In 2017, the median sales price for Santa Clara County was the highest in December, very uncommon as May or June is usually when prices peak in a typical year. 2018 began with fierce competition and skyrocketing prices (20.7% appreciation from January to May) until it came to a screeching halt as buyer fatigue set in, multiple offers disappeared, and prices dropped 13% between May and September.
2021 leading into this year began in a very similar fashion; the median sales price for Santa Clara County in December, 2021 was $1,415,000 for Single Family Homes, Townhouses and Condos, the highest median sales price of the year, aside from June. Inventory was low. Demand was high. My immediate thought was, “this price appreciation can’t be sustained. It will burn itself out by May, just like 2018.”

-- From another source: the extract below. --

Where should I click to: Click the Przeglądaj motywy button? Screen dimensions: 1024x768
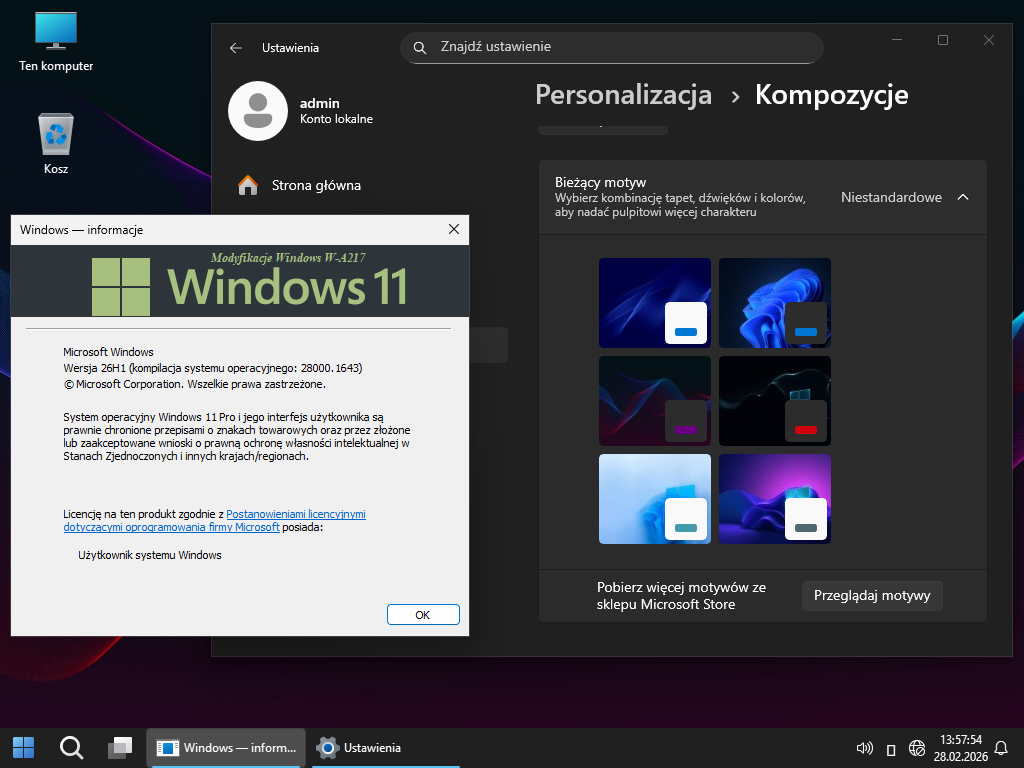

I was only thinking of buyer fatigue. At that moment, I didn’t anticipate a war in Ukraine, runaway inflation, and the Fed’s response of raising interest rates at the fastest pace in 30+ years. But the timing was similar. Between January and April of 2022 when prices peaked, the median sales price increased by 16.7%. By August, prices had pulled back by 13%.
While the arch of changing prices in 2018 and 2022 was fairly similar, the underlying issues are more significant now. I like to focus on the data and not get caught up in click-bait articles, but I do pay attention to the sentiment of my clients, people I meet at open houses and other real estate conversations and news. I have found these conversations to be a leading indicator of what is likely to come, based on buyers’ and sellers’ perceptions of the market.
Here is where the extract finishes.